Select Committee on Defence Minutes of Evidence


Examination of Witnesses (Questions 122-139)

GENERAL SIR JACK DEVERELL, LIEUTENANT GENERAL SIR ROB FRY, MR DANIEL KEOHANE AND COLONEL CHRISTOPHER LANGTON

20 NOVEMBER 2007

  Q122 Chairman: Welcome to this evidence session. This is our third evidence session in our inquiry into the future of NATO and European defence. Our intention is to look pretty broadly at the role and purposes of NATO, to look at the challenges that we face in NATO, how all this relates to European defence and security policy, and today it is mostly military capabilities, operations and readiness. There is going to be, we currently intend, one further evidence session in December with the Secretary of State. We hope to publish our report in the New Year, and anyway ahead of the NATO summit in Bucharest in April. We have an excellent panel in front of us today. I wonder if you could possibly, gentlemen, introduce yourselves?

  Colonel Langton: I am Christopher Langton, I am the Senior Fellow for Conflict and Defence Diplomacy at IISS and I was formerly Head of Defence Analysis at the Institute.

  Mr Keohane: My name is Daniel Keohane, I am a Research Fellow with the European Union Institute for Security Studies which is based in Paris, and there I look after the European Security and Defence Policy Research Programme.

  Lieutenant General Sir Rob Fry: My name is Robert Fry and I am Vice President of the EDS Corporation, previously the Director of Operations in the Ministry of Defence.

  General Sir Jack Deverell: Jack Deverell. My last military job was Commander in Chief, Allied Forces North, with a particular responsibility to the integration of new NATO nations, and we redeployed the first ISAF headquarters and force to Afghanistan and I spend the rest of my time now talking about it as much I can!

  Q123  Chairman: Can we begin by talking about the expeditionary capability of NATO? What are the principal capabilities that NATO requires to carry out its expeditionary role? General Deverell.

  General Sir Jack Deverell: The first thing is you have got to be able to deliver, in the area of operations, the required level of combat force, and that is a balance between force protection and force projection, and that will depend upon the nature of the threat and the nature of what you want to achieve. So, it is having the right number of soldiers at the right readiness, with the right balance of equipment, all those sorts of things, and a coherent concept so that between nations there is an understanding of what you are trying to achieve and how you can do it and all those other things which come into interoperability, compatibility and the rest. However, that implies that you have the capacity to get them there and to sustain them there, and that is both a political, a moral, a physical and a conceptual capacity. In one sense it is strategic lift, on the other side it is the capacity to command and control it, have a network enabled capability, and, in particular, to sustain it logistically and to be able to rotate it, and we have this classic military conundrum. The old-fashioned phrase was: one on, one in the wash and one in your pack. In fact, the rule of three is now the rule of five, because you have to be able to sustain that force by committing it, allowing it then to reconstitute itself, conducting further training (general training as well as all the other things you have to do) before committing it then again to mission rehearsal training before it goes back into theatre. So, there is now deemed to be a rule of five really. If more than 20% of your force is committed, then you are probably suffering from serious overstretch. Those are some of the issues which an expeditionary force needs to be successful.

> [SUPPLIED MATERIAL]
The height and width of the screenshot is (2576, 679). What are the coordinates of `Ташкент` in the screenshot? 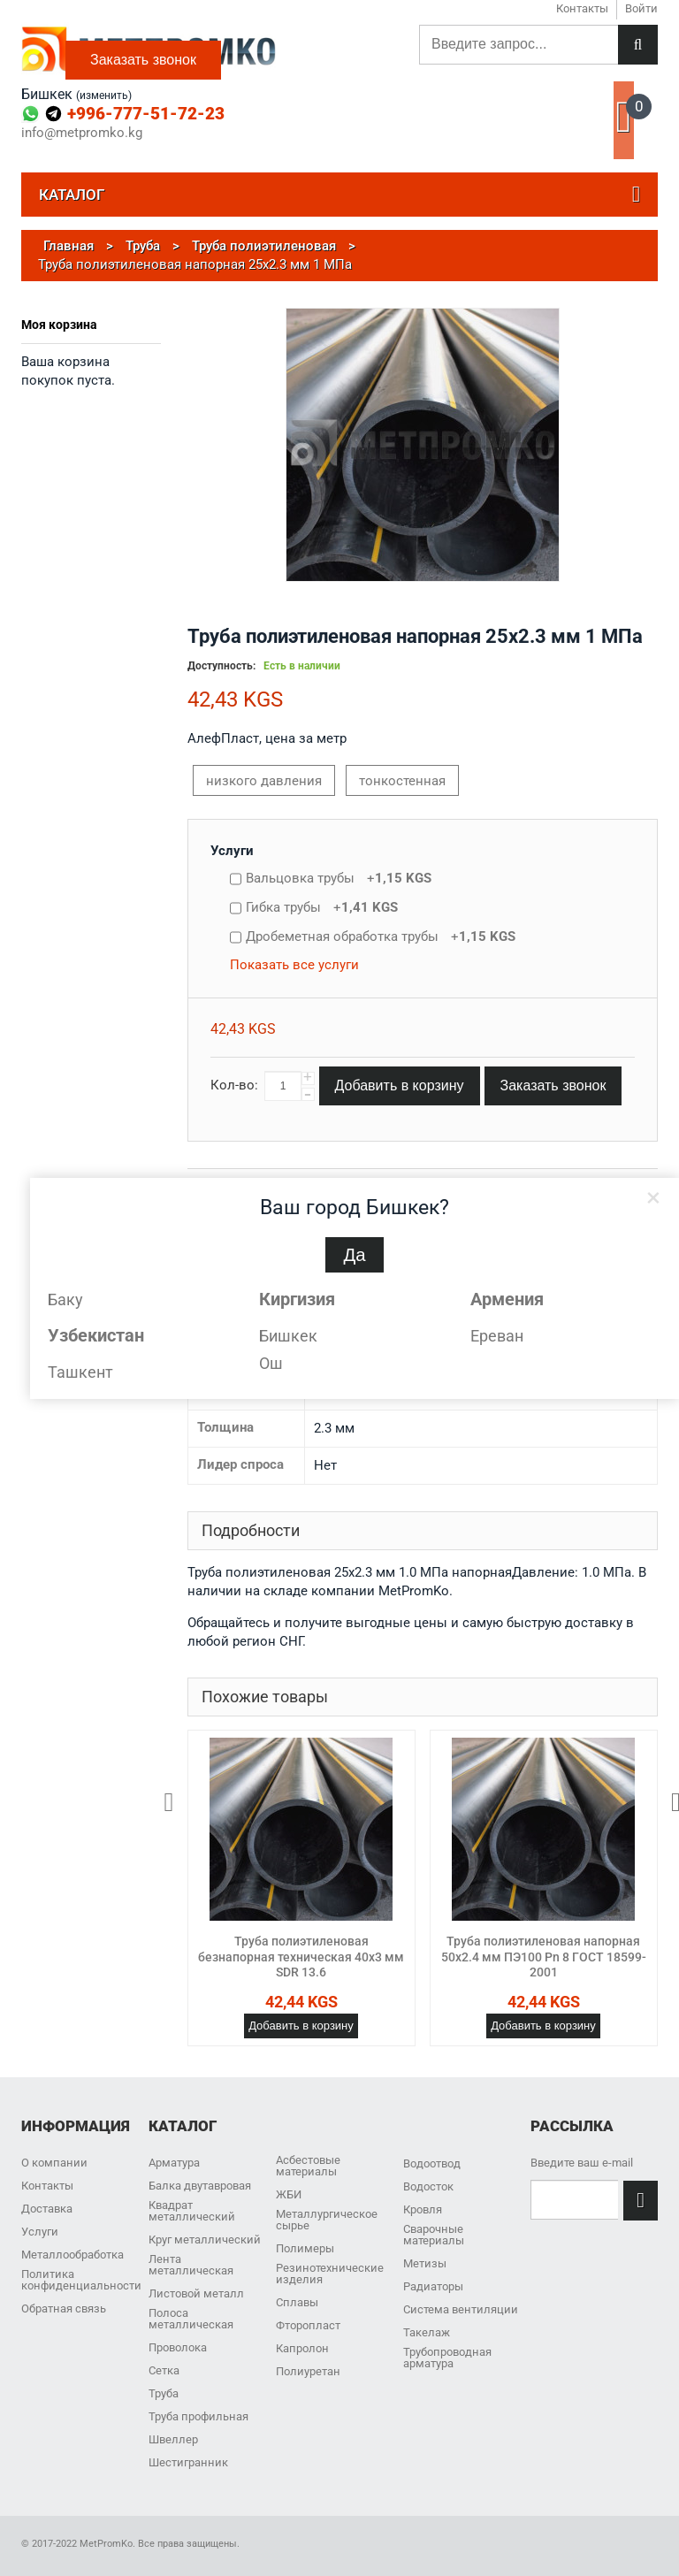 It's located at (80, 1372).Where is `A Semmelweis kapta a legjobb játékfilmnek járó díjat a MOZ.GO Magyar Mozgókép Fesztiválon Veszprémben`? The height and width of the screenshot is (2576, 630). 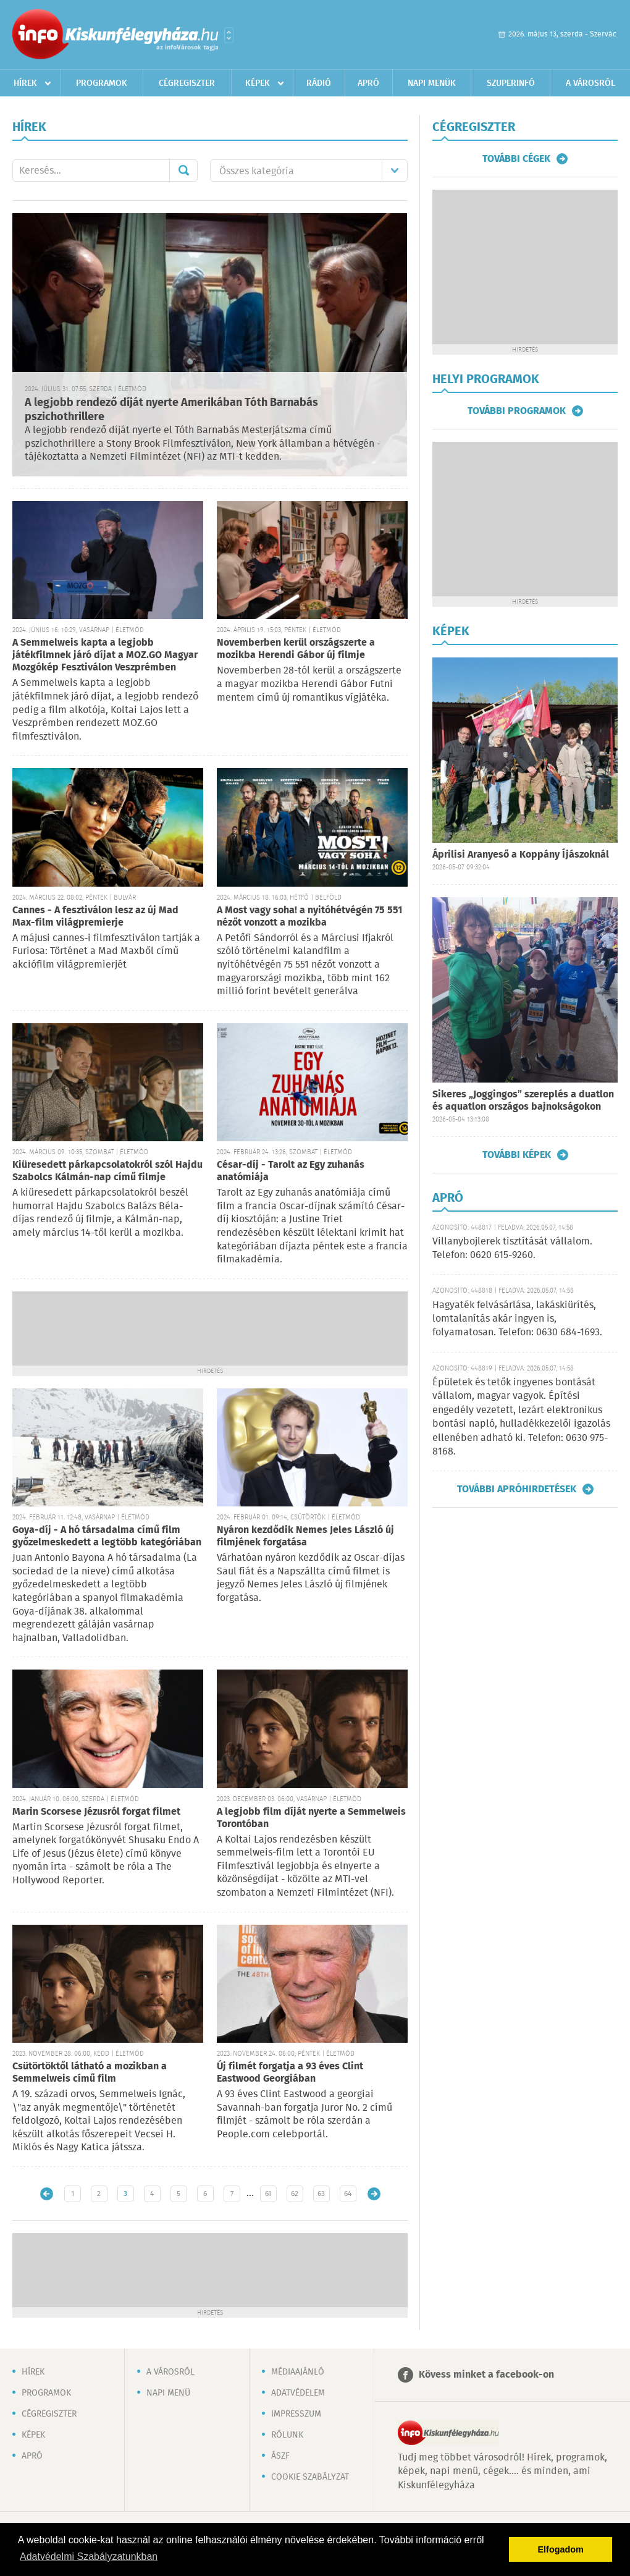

> [INSTRUCTIONS FOR THE TASK] Copy the defence committee evidence transcript word for word, everything from "Lieutenant General Sir Rob Fry: My" down to "much I can!".

> [EXERCISE RESPONSE]
Lieutenant General Sir Rob Fry: My name is Robert Fry and I am Vice President of the EDS Corporation, previously the Director of Operations in the Ministry of Defence.

  General Sir Jack Deverell: Jack Deverell. My last military job was Commander in Chief, Allied Forces North, with a particular responsibility to the integration of new NATO nations, and we redeployed the first ISAF headquarters and force to Afghanistan and I spend the rest of my time now talking about it as much I can!